Zebranie sołeckie w miejscowości Zawady rozpoczęło cykl tegorocznych spotkań na wsiach w gminie Pleszew.
Zebranie wiejskie w Zawadach. Co działo się w ostatnim czasie?
Zebranie rozpoczęło się od krótkiego sprawozdania sołtysa wsi.Roman Szwedek przedstawił to, co wykonano w miejscowości w roku 2022 w ramach funduszu sołeckiego, który wyniósł 13 tys. 744,64 zł.
Jak wyliczał, pieniądze przeznaczono m.in. na zakup paliwa, naprawę i konserwację sprzętu, a także na inwestycje w wiejski plac zabaw. Kupiono m.in. drzewa i krzewy ozdobne, ponadto utworzono trawnik na placu, a także kupiono stojaki na rowery. Pozostałą część pieniędzy przeznaczono na materiały pod budowę chodnika oraz pompę ręczną do studni.

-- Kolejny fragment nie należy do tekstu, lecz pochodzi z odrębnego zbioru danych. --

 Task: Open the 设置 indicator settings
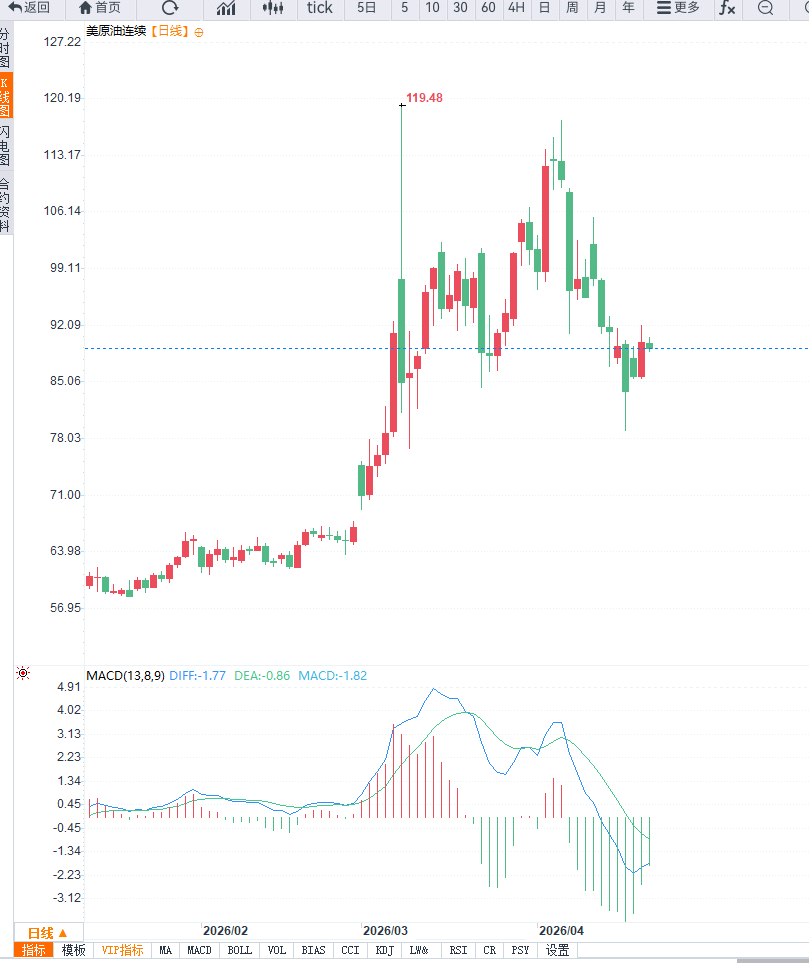click(x=558, y=950)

- Pompa jest już zakupiona, ale zamontowana zostanie w tym roku - informował sołtys Zawad, Roman Szwedek.
Po wszystkim tradycyjną prezentację - na temat aktualnej sytuacji w gminie - przedstawił burmistrz Pleszewa, Arkadiusz Ptak.

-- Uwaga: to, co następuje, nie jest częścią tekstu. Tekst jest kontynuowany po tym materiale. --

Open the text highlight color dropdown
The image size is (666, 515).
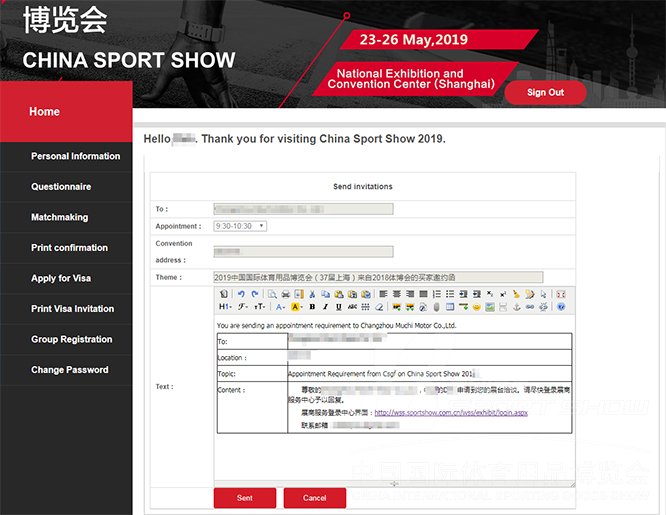coord(298,307)
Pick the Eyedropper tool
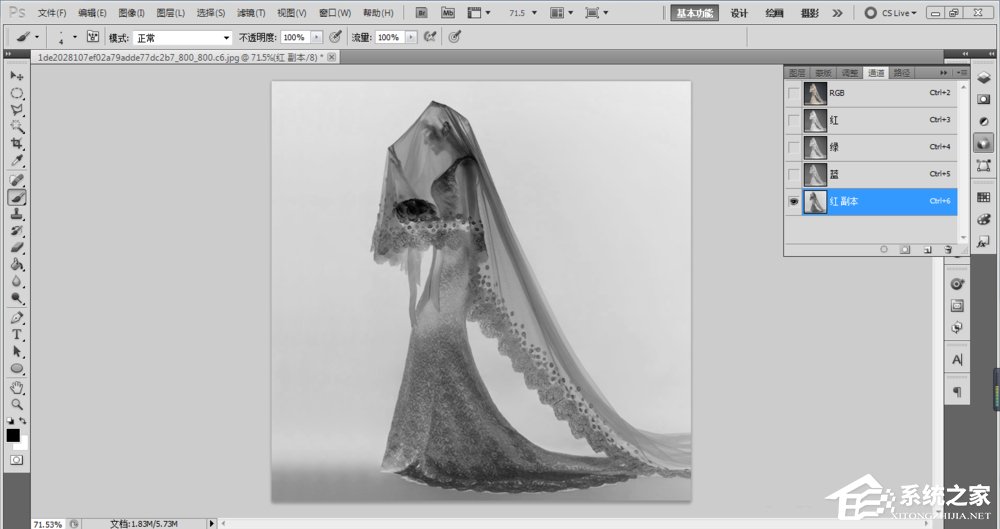The image size is (1000, 529). pos(17,161)
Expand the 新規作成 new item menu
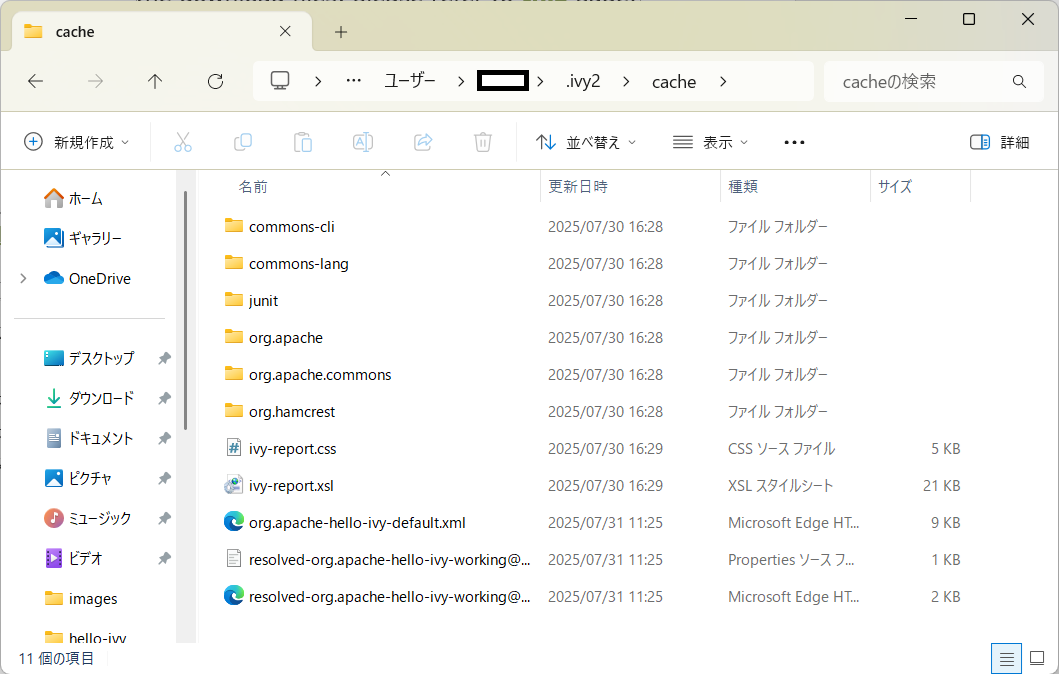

Zaprezentował zarówno realizowane inwestycje, działania społeczne, czy najbliższe plany, ale ponadto przedstawił realia, w jakich funkcjonuje dziś miasto i gmina - m.in. w kontekście ogromnych podwyżek cen energii, co ma duże znaczenie dla kondycji całego budżetu.
Duża inwestycja w szkołę w Lenartowicach
Dla Zawad ważną kwestią jest aktualna informacja odnośnie trwającego od dłuższego czasu wielkiego remontu szkoły w Lenartowicach.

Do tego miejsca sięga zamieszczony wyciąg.